**Written instruction**
Reproduce the forum post about retrieving Pin counts below word for word, including its code.

**Excerpt to read**
I'm attempting to retrieve the number of Pins for a given URL. I created this Python script, which takes two separate URLs and prints out the amount of Pins for each. When I run this script on my local machine I'm returned a 200 response containing the Pin count, however, when I run the exact same script on my EC2 instance I'm returned 403 error.
Here is the Python script:
#!/usr/bin/python
import requests
# Pinterest API
pinterest_endpoint = "http://api.pinterest.com/v1/urls/count.json?callback=&url="
# Emulate a SQL Query result (id, url)
results = [(1, "http://allrecipes.com/recipe/easter-nests/detail.aspx"), (2, "http://www.foodnetwork.com/recipes/ina-garten/maple-oatmeal-scones-recipe/index.html")]
# Cycle thru each URL
for url in results:
# Print URL details
print url[0]
print url[1]
print type(url[0])
print type(url[1])
print "Downloading: ", url[1]
# Create Complete URL
target_url = pinterest_endpoint + url[1]
print target_url
# Hit Pinterest API
r = requests.get(target_url)
print r
print r.text
# Parse string response
start = r.text.find('\"count\"')
end = r.text.find(',', start+1)
content = len('\"count\"')
pin_count = int(r.text[(start+content+1):end].strip())

**Entries for pointing to spots in documents and screenshots**
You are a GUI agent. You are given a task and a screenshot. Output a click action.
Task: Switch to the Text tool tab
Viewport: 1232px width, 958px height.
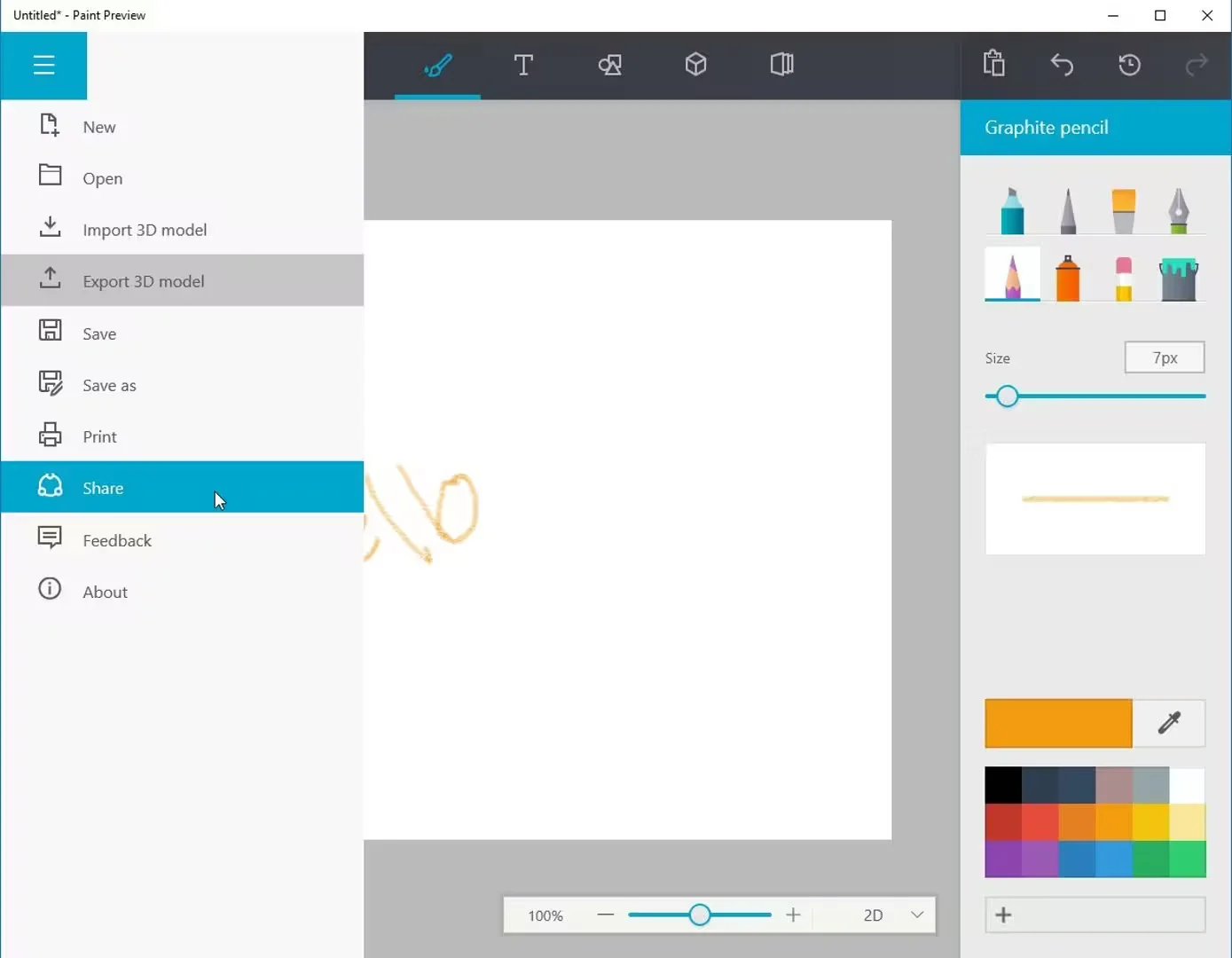[523, 65]
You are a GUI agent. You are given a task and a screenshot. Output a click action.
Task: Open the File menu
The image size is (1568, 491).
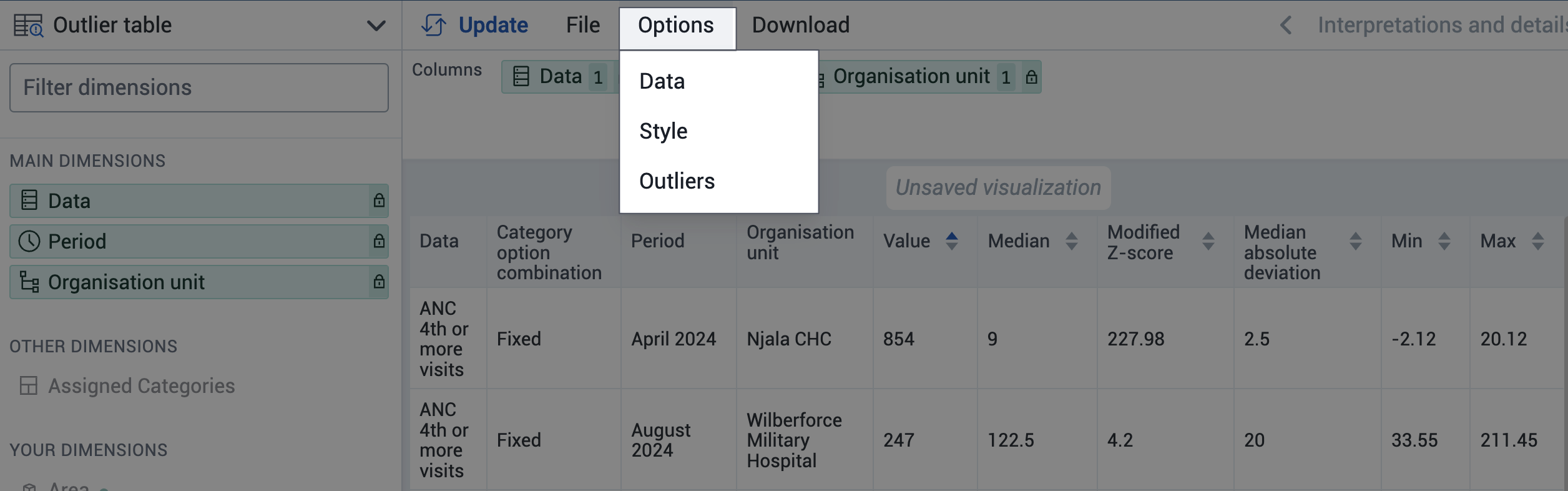tap(583, 25)
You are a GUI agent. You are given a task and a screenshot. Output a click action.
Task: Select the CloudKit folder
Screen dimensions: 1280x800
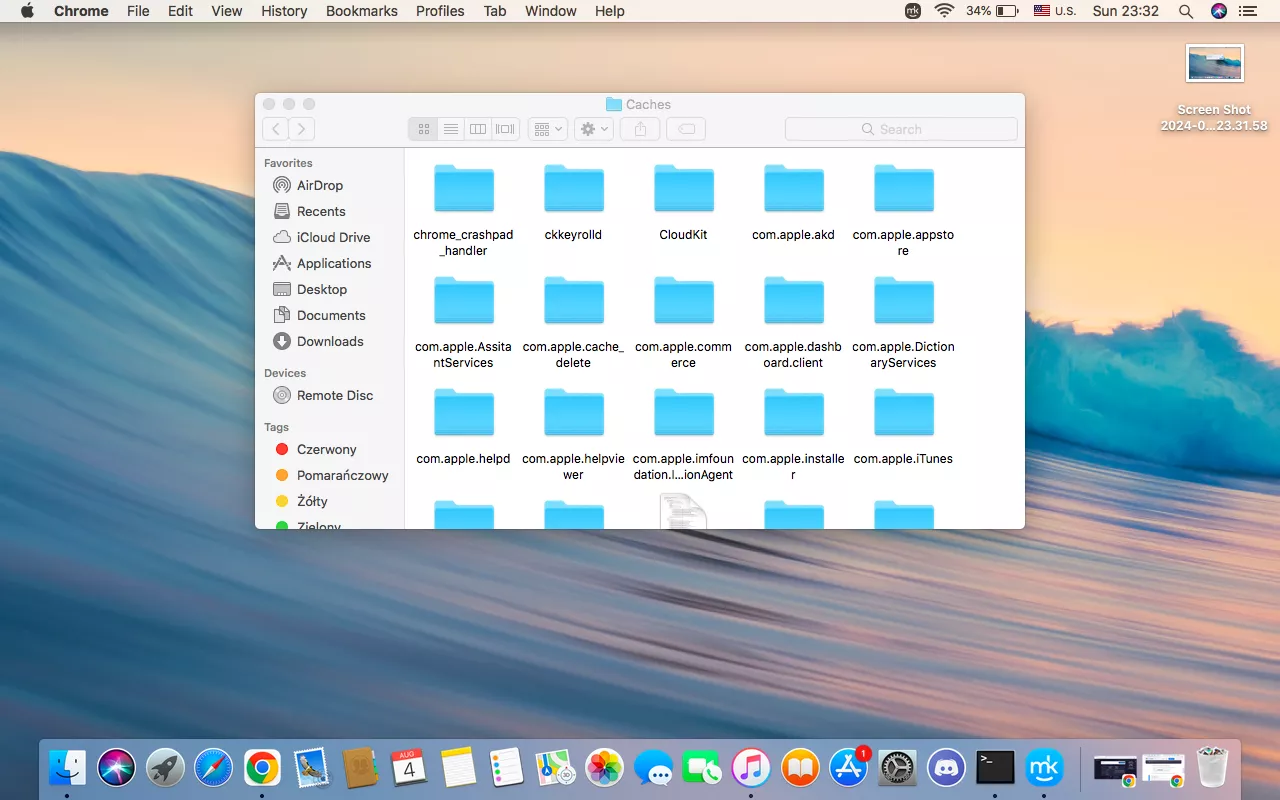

**Expected answer**
I'm attempting to retrieve the number of Pins for a given URL. I created this Python script, which takes two separate URLs and prints out the amount of Pins for each. When I run this script on my local machine I'm returned a 200 response containing the Pin count, however, when I run the exact same script on my EC2 instance I'm returned 403 error.
Here is the Python script:
#!/usr/bin/python
import requests
# Pinterest API
pinterest_endpoint = "http://api.pinterest.com/v1/urls/count.json?callback=&url="
# Emulate a SQL Query result (id, url)
results = [(1, "http://allrecipes.com/recipe/easter-nests/detail.aspx"), (2, "http://www.foodnetwork.com/recipes/ina-garten/maple-oatmeal-scones-recipe/index.html")]
# Cycle thru each URL
for url in results:
# Print URL details
print url[0]
print url[1]
print type(url[0])
print type(url[1])
print "Downloading: ", url[1]
# Create Complete URL
target_url = pinterest_endpoint + url[1]
print target_url
# Hit Pinterest API
r = requests.get(target_url)
print r
print r.text
# Parse string response
start = r.text.find('\"count\"')
end = r.text.find(',', start+1)
content = len('\"count\"')
pin_count = int(r.text[(start+content+1):end].strip())